SCCA Customer Service can answer questions related to SCCA bills. They can be contacted at (206) 606-6226. If your research-related services are provided at the University of Washington Medical Center or other hospitals, you will need to contact their billing departments as identified on the bills you receive.

The Affordable Care Act

The federal health care law passed in 2010, known as the Affordable Care Act (ACA), offers a baseline of coverage for clinical study participants in the United States and helps address some of the gaps in existing state laws. For people with cancer, some of the most important provisions of the ACA are those that eliminate lifetime maximums, ensure coverage for pre-existing conditions, and improve access to clinical studies.

Starting in 2014, the ACA requires all health insurers to pay for routine care for people participating in approved, federally funded clinical studies for cancer and other life-threatening diseases, unless a policy was grandfathered in and is not subject to the reforms. This includes Phase I through Phase IV treatment, prevention, and early-detection studies.

Dealing with your insurance company

In order to know for sure whether your treatment will be covered, you must be knowledgeable about your health insurance benefits — both now and if your health insurance changes in the future. When you contact your health insurance company to find out more about your benefits, you may want to use the Clinical Study Insurance Coverage Worksheet. It is a good starting point to help ensure you get your questions answered and get all the information you may need.

Clinical Study Insurance Coverage Worksheet (PDF)

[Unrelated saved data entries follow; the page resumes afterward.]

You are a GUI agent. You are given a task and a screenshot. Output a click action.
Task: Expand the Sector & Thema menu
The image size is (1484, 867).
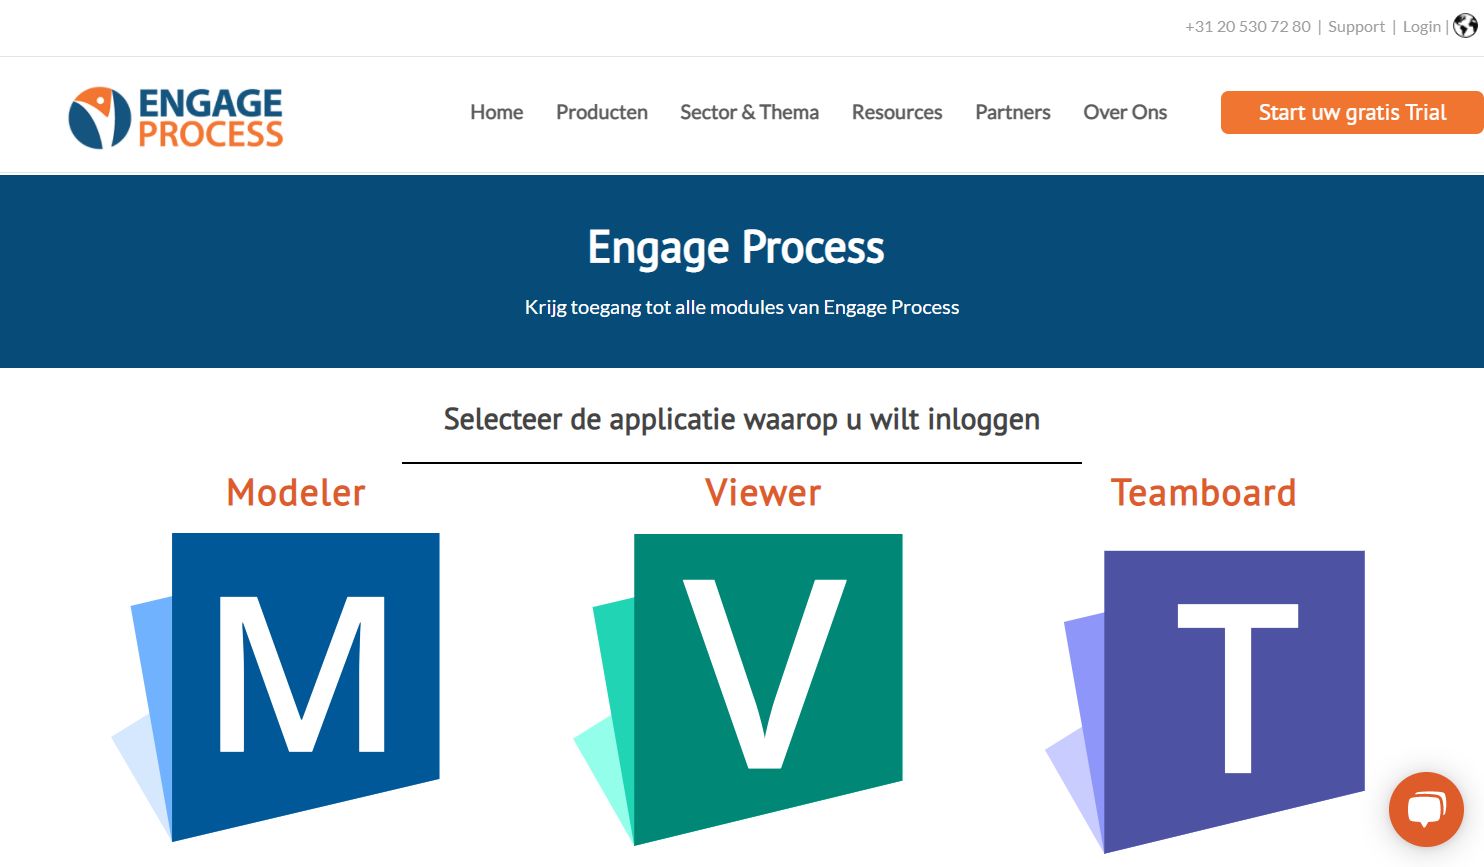[749, 112]
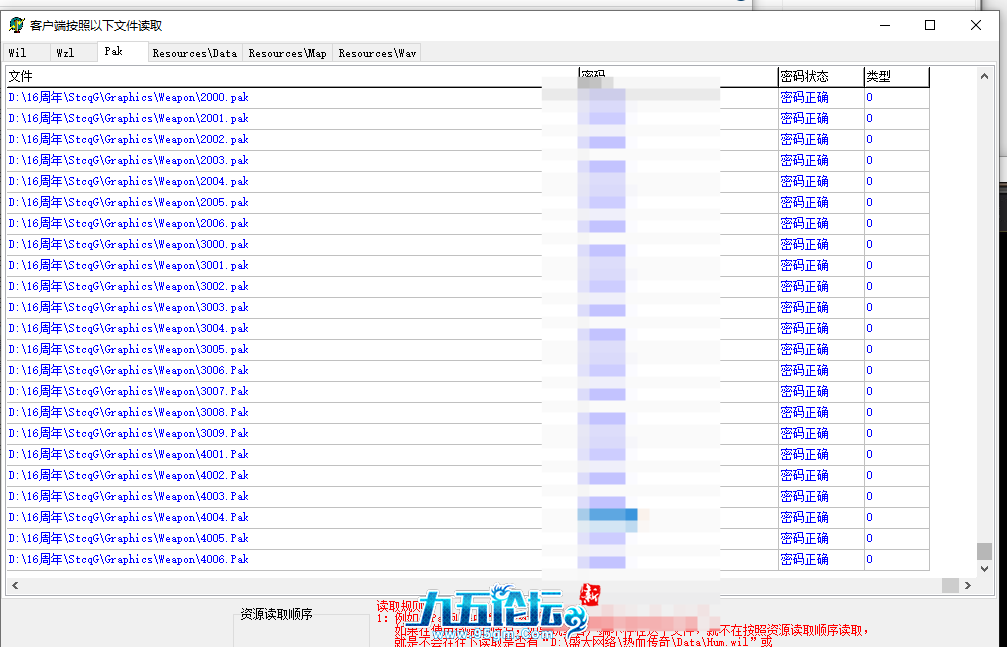Click 密码正确 status for 2003.pak
1007x647 pixels.
804,160
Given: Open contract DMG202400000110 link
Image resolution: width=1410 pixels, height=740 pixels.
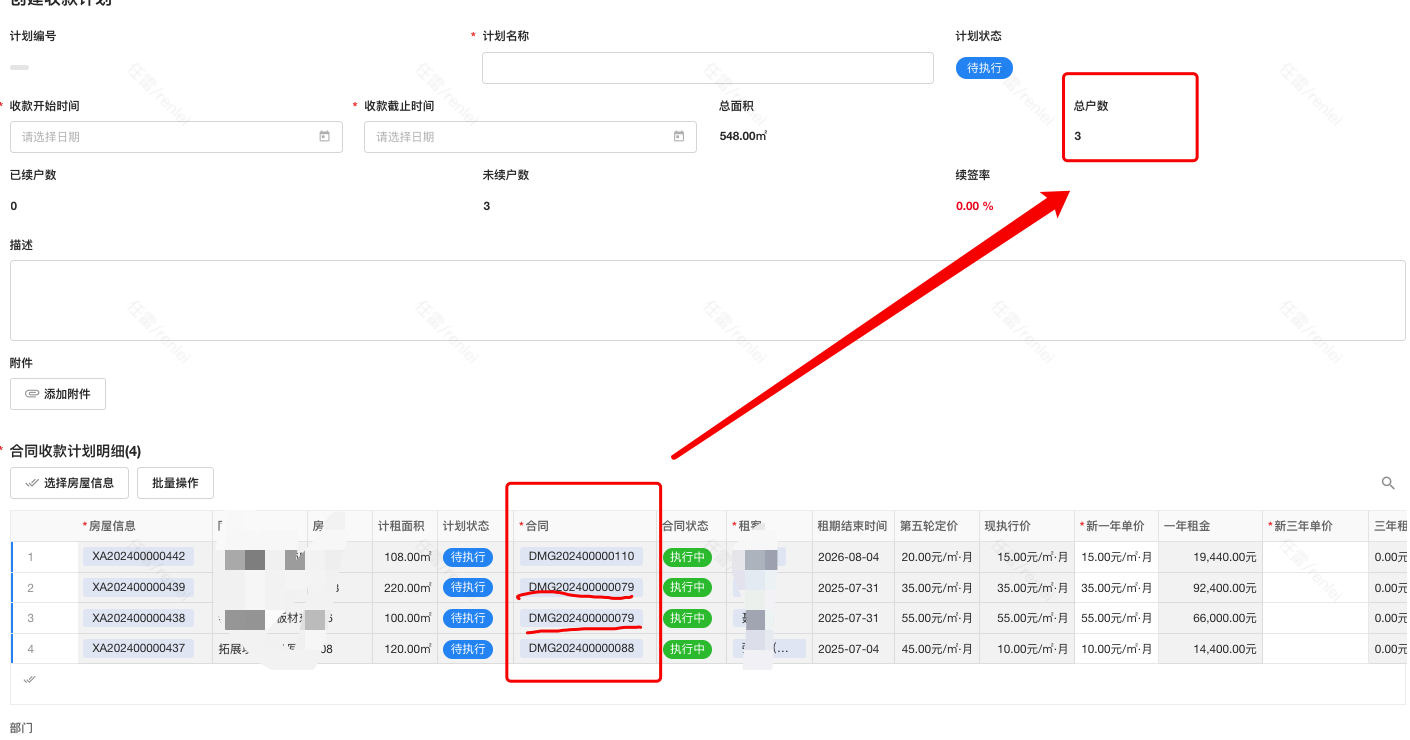Looking at the screenshot, I should coord(581,557).
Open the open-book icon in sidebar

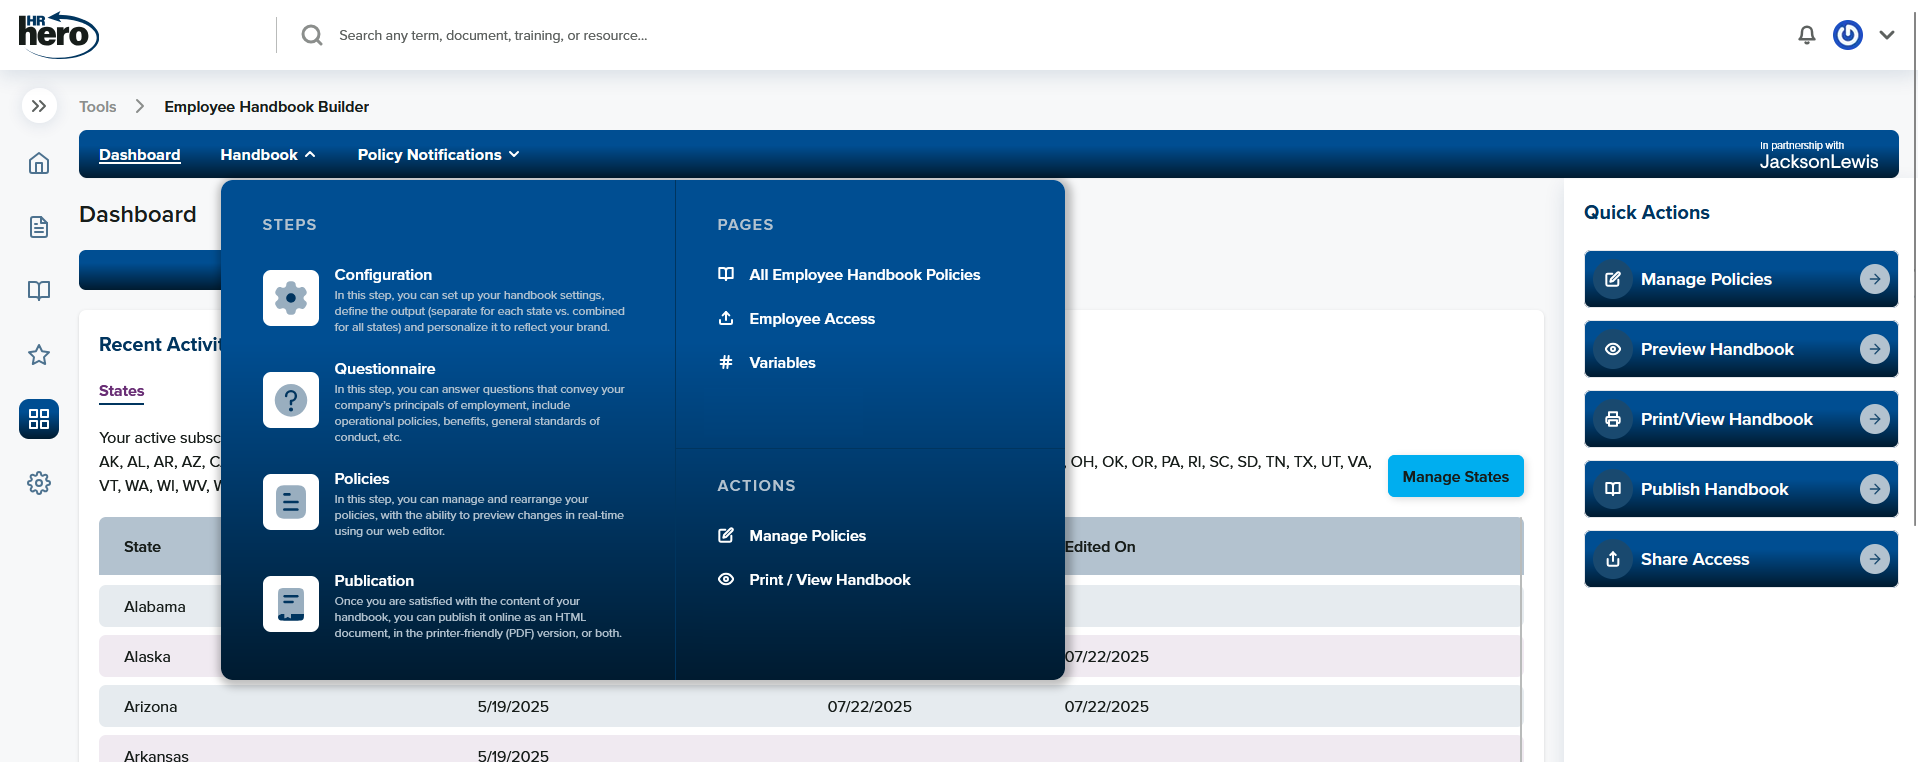coord(39,291)
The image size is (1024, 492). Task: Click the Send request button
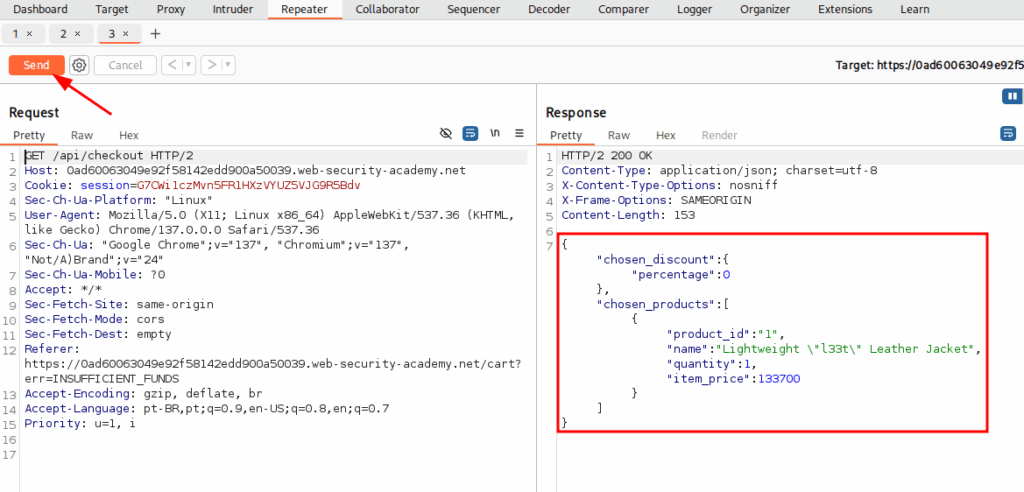click(36, 65)
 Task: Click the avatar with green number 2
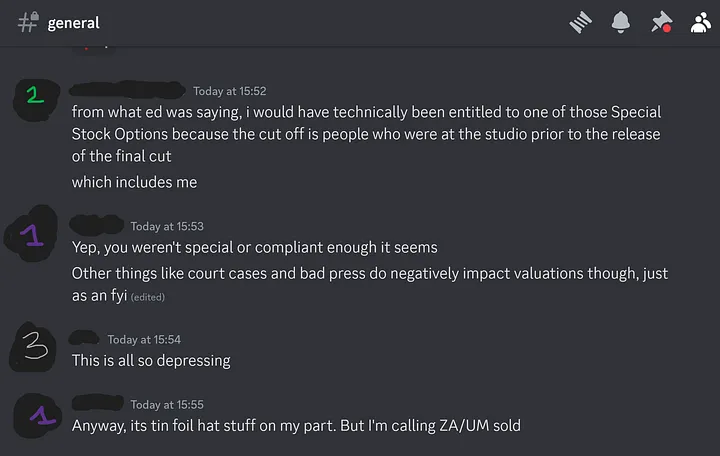(x=36, y=96)
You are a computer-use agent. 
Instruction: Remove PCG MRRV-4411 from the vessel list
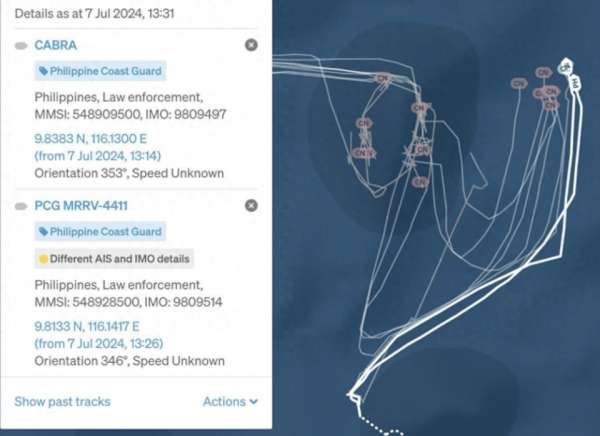[x=251, y=205]
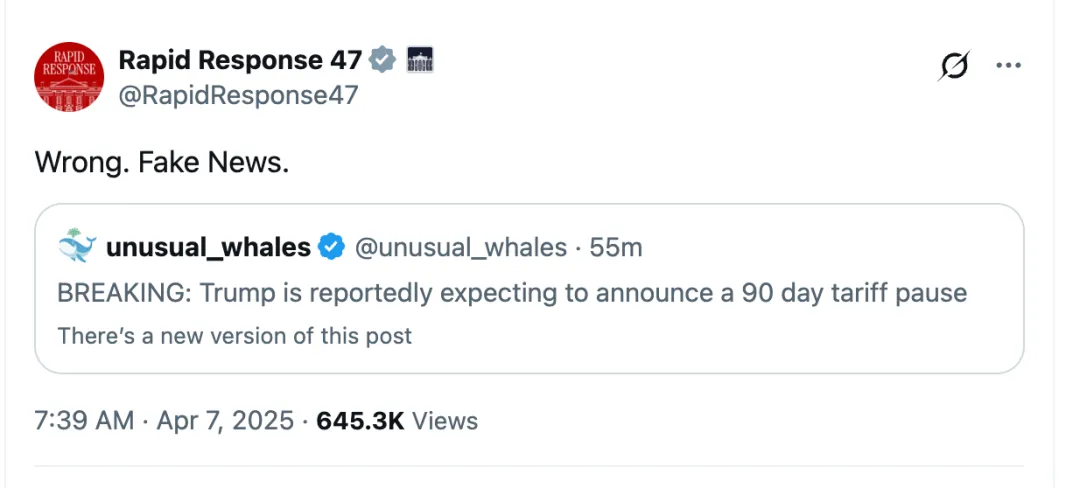This screenshot has height=488, width=1080.
Task: Open the Grok explain-post icon
Action: 954,65
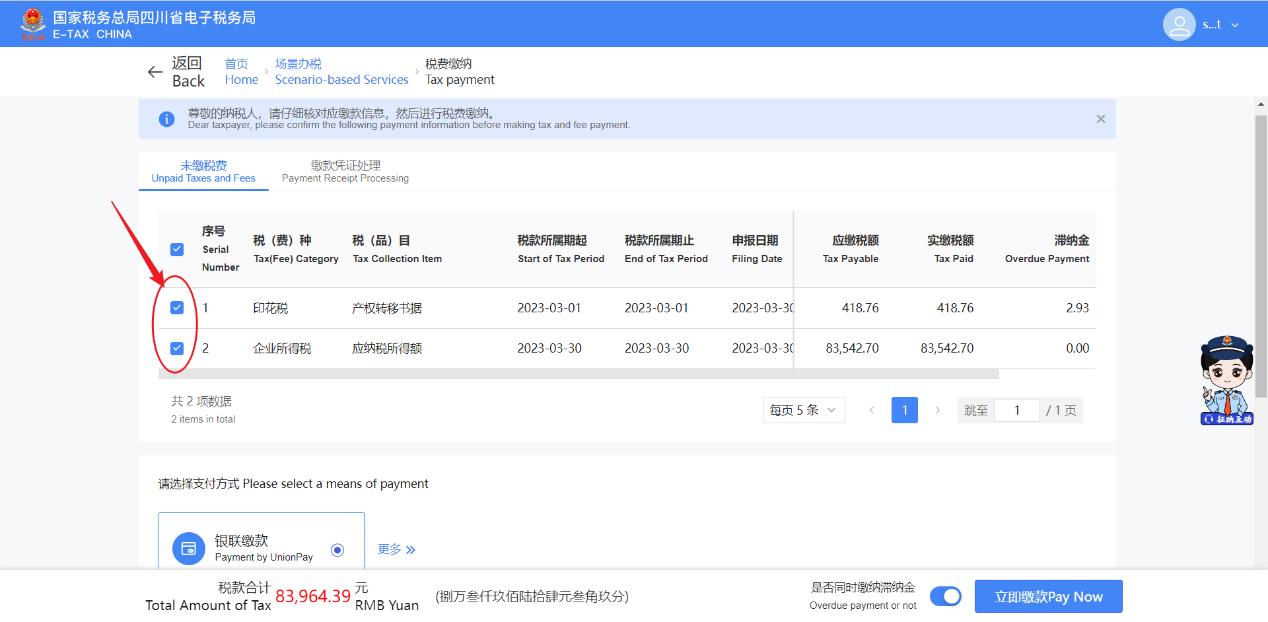The image size is (1268, 622).
Task: Toggle the select-all header checkbox
Action: click(177, 249)
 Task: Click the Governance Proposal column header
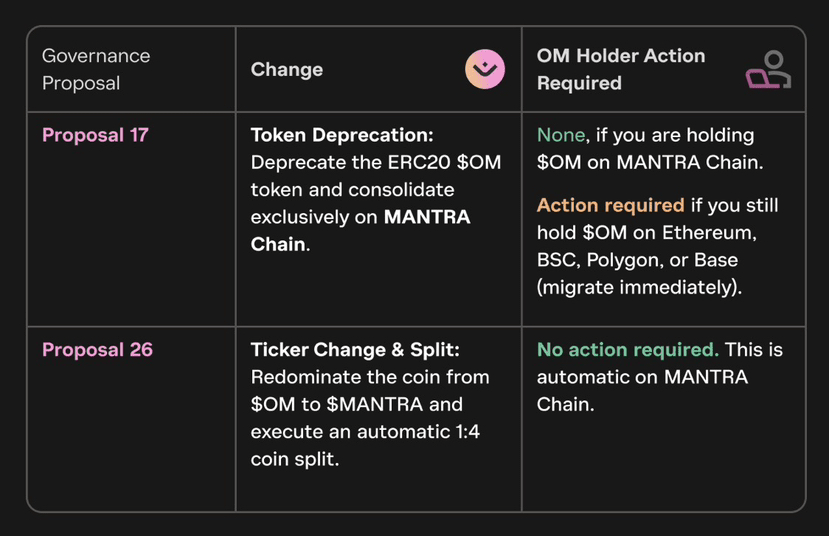[96, 69]
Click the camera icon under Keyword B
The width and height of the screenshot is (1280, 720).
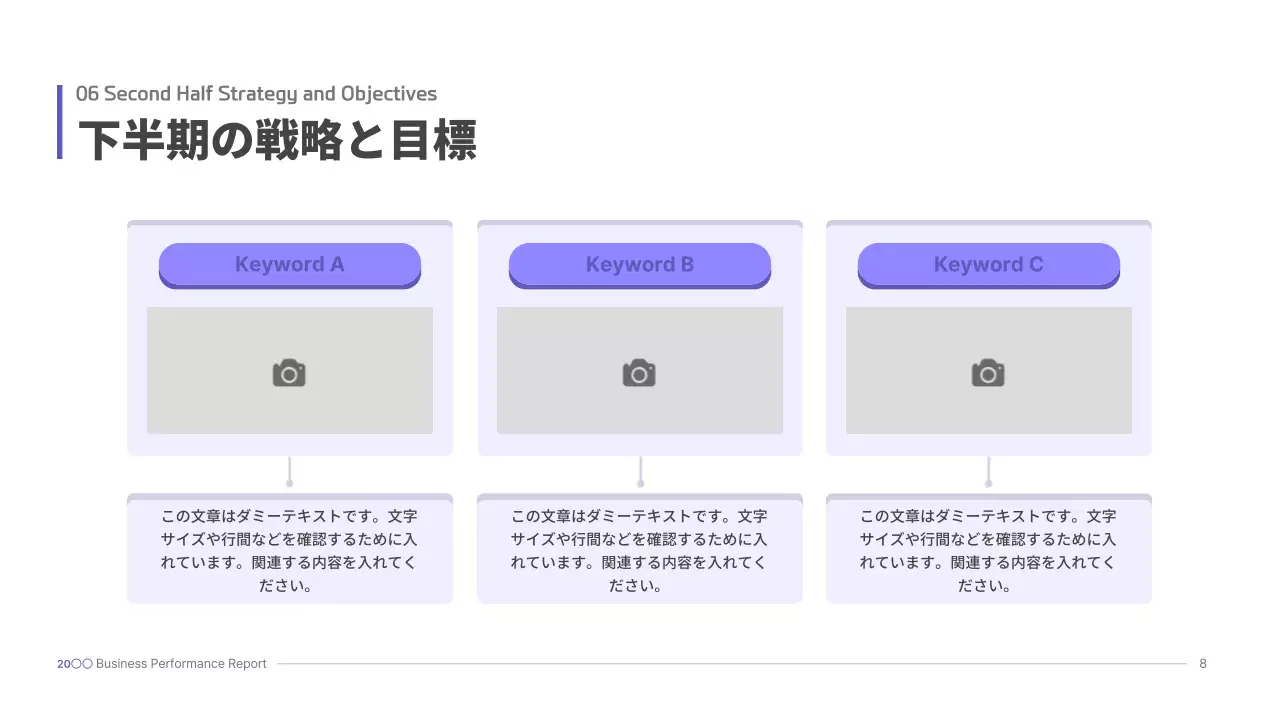[639, 373]
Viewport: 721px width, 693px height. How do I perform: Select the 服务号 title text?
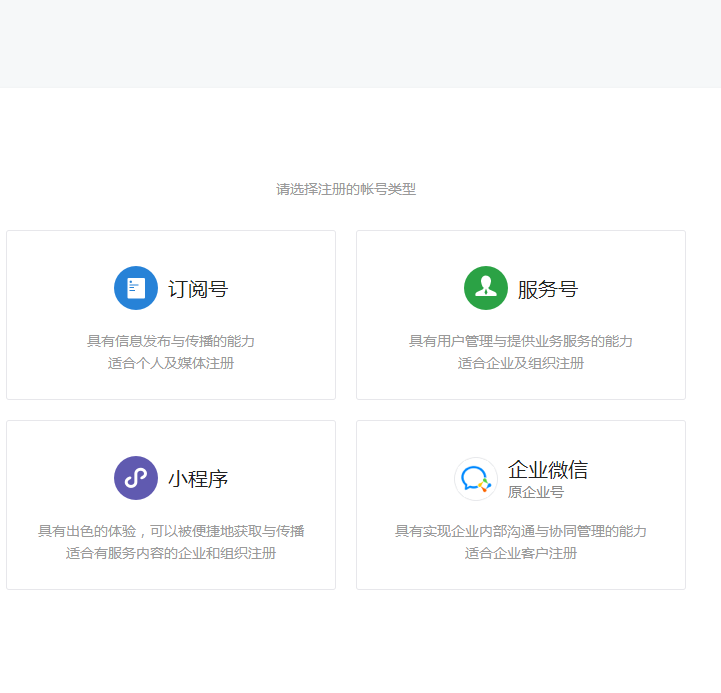point(548,289)
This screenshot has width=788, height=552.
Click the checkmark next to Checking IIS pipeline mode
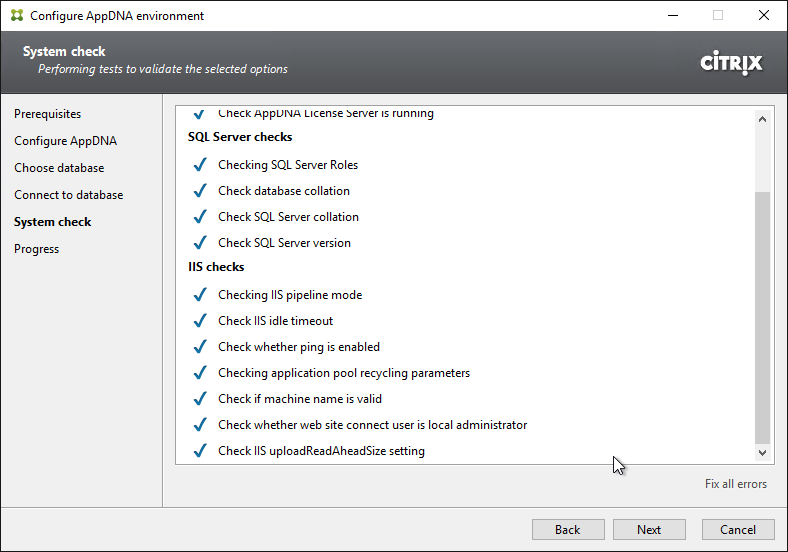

Your insurance company may consider a number of things in determining whether to cover the cost of a clinical study, including these factors:

  • Whether the study is medically necessary (often decided on a case-by-case basis)
  • The phase of the study—for example, whether the study is a Phase I, II, III, or IV trial
  • Whether there is a reasonable expectation that the treatment being studied will be at least as effective as standard treatment
  • Whether the routine care costs in the study are about the same as the routine care costs for standard treatment
  • Whether there is a standard treatment for your type and stage of disease
  • Which organization approved or is conducting the study; for example, whether the study is sponsored by the National Cancer Institute
  • Whether the facility and staff meet the health plan’s qualifications for performing any specialty procedures, such as bone marrow transplants, that are required as part of the study

Denial of coverage

According to the ACA, health insurers cannot deny coverage for participating in an approved clinical study for cancer or another life-threatening disease or condition, as long as the individual is eligible to participate according to the study protocol, and is referred to the study by a participating provider (of the insurance company) or provides medical and scientific information that establishes that participation in the study is appropriate. However, the ACA does not apply to Medicaid, and coverage of routine care may vary by state.

If you are denied coverage, in some cases it helps to have your doctor talk to or file a written appeal with the health plan’s representative or medical director. At SCCA, your doctor will discuss this option with you, taking into consideration your current clinical status, treatment alternatives, and how soon you need treatment.